#### [Exercise description]
Without altering anything, repeat each of the records.

---------- Records supplied

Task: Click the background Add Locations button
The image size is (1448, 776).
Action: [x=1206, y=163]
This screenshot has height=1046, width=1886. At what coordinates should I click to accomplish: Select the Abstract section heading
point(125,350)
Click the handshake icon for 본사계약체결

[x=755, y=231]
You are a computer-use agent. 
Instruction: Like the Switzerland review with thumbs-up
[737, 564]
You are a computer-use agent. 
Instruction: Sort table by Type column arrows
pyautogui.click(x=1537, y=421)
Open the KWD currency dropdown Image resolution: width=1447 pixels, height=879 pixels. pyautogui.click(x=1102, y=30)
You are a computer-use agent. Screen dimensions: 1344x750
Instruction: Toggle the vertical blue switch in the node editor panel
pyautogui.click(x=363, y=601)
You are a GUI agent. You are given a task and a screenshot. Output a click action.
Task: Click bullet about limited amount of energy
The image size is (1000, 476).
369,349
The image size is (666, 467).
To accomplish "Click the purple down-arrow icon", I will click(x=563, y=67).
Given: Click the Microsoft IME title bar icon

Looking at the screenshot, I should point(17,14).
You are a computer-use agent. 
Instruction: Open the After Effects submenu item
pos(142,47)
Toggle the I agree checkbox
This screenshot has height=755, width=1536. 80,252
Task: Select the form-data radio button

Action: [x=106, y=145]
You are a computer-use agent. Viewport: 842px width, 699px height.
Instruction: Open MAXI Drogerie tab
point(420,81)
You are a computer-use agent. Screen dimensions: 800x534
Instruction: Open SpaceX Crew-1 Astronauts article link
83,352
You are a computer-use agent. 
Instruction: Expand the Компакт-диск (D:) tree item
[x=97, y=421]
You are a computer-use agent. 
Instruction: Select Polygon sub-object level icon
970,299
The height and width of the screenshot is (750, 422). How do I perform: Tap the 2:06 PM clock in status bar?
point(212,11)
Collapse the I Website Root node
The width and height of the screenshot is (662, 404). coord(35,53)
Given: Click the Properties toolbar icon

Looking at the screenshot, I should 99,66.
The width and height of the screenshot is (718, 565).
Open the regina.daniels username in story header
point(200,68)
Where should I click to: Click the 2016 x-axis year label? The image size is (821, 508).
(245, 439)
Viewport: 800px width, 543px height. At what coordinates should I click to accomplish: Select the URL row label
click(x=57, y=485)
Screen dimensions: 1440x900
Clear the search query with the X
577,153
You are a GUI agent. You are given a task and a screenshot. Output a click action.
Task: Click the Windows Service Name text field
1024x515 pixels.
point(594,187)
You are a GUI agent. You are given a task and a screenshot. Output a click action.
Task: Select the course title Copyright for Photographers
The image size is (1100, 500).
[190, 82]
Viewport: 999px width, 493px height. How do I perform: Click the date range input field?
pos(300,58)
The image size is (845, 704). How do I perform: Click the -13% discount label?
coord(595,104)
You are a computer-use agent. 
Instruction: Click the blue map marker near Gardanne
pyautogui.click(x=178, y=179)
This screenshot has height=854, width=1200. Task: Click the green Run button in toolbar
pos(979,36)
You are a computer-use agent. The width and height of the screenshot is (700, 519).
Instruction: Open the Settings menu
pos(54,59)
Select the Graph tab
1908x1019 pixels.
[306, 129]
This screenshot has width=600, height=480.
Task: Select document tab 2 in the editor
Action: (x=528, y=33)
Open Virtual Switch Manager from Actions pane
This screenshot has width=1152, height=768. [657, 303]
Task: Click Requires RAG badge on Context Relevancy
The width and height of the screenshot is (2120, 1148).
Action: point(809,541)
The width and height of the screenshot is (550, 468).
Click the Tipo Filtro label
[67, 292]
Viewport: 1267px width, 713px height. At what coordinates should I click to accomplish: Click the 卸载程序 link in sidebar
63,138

--------------------

#### [Task response]
Task: Click the background Add Locations button
The image size is (1448, 776).
Action: [x=1206, y=163]
This screenshot has height=1046, width=1886. At what coordinates should I click to accomplish: Select the Abstract section heading
point(125,350)
Click the handshake icon for 본사계약체결

[x=755, y=231]
You are a computer-use agent. 
Instruction: Like the Switzerland review with thumbs-up
[737, 564]
You are a computer-use agent. 
Instruction: Sort table by Type column arrows
pyautogui.click(x=1537, y=421)
Open the KWD currency dropdown Image resolution: width=1447 pixels, height=879 pixels. pyautogui.click(x=1102, y=30)
You are a computer-use agent. Screen dimensions: 1344x750
Instruction: Toggle the vertical blue switch in the node editor panel
pyautogui.click(x=363, y=601)
You are a GUI agent. You are given a task and a screenshot. Output a click action.
Task: Click bullet about limited amount of energy
The image size is (1000, 476).
369,349
The image size is (666, 467).
To accomplish "Click the purple down-arrow icon", I will click(x=563, y=67).
Given: Click the Microsoft IME title bar icon

Looking at the screenshot, I should point(17,14).
You are a computer-use agent. 
Instruction: Open the After Effects submenu item
pos(142,47)
Toggle the I agree checkbox
This screenshot has height=755, width=1536. 80,252
Task: Select the form-data radio button

Action: [x=106, y=145]
You are a computer-use agent. Viewport: 842px width, 699px height.
Instruction: Open MAXI Drogerie tab
point(420,81)
You are a computer-use agent. Screen dimensions: 800x534
Instruction: Open SpaceX Crew-1 Astronauts article link
83,352
You are a computer-use agent. 
Instruction: Expand the Компакт-диск (D:) tree item
[x=97, y=421]
You are a computer-use agent. 
Instruction: Select Polygon sub-object level icon
970,299
The height and width of the screenshot is (750, 422). How do I perform: Tap the 2:06 PM clock in status bar?
point(212,11)
Collapse the I Website Root node
The width and height of the screenshot is (662, 404). coord(35,53)
Given: Click the Properties toolbar icon

Looking at the screenshot, I should 99,66.
The width and height of the screenshot is (718, 565).
Open the regina.daniels username in story header
point(200,68)
Where should I click to: Click the 2016 x-axis year label? The image size is (821, 508).
(245, 439)
Viewport: 800px width, 543px height. At what coordinates should I click to accomplish: Select the URL row label
click(x=57, y=485)
Screen dimensions: 1440x900
Clear the search query with the X
577,153
You are a GUI agent. You are given a task and a screenshot. Output a click action.
Task: Click the Windows Service Name text field
1024x515 pixels.
point(594,187)
You are a GUI agent. You are given a task and a screenshot. Output a click action.
Task: Select the course title Copyright for Photographers
The image size is (1100, 500).
[190, 82]
Viewport: 999px width, 493px height. How do I perform: Click the date range input field?
pos(300,58)
The image size is (845, 704). How do I perform: Click the -13% discount label?
coord(595,104)
You are a computer-use agent. 
Instruction: Click the blue map marker near Gardanne
pyautogui.click(x=178, y=179)
This screenshot has height=854, width=1200. Task: Click the green Run button in toolbar
pos(979,36)
You are a computer-use agent. The width and height of the screenshot is (700, 519).
Instruction: Open the Settings menu
pos(54,59)
Select the Graph tab
1908x1019 pixels.
[306, 129]
This screenshot has width=600, height=480.
Task: Select document tab 2 in the editor
Action: (x=528, y=33)
Open Virtual Switch Manager from Actions pane
This screenshot has width=1152, height=768. [657, 303]
Task: Click Requires RAG badge on Context Relevancy
The width and height of the screenshot is (2120, 1148).
Action: point(809,541)
The width and height of the screenshot is (550, 468).
Click the Tipo Filtro label
[67, 292]
Viewport: 1267px width, 713px height. At what coordinates should I click to accomplish: Click the 卸载程序 link in sidebar
63,138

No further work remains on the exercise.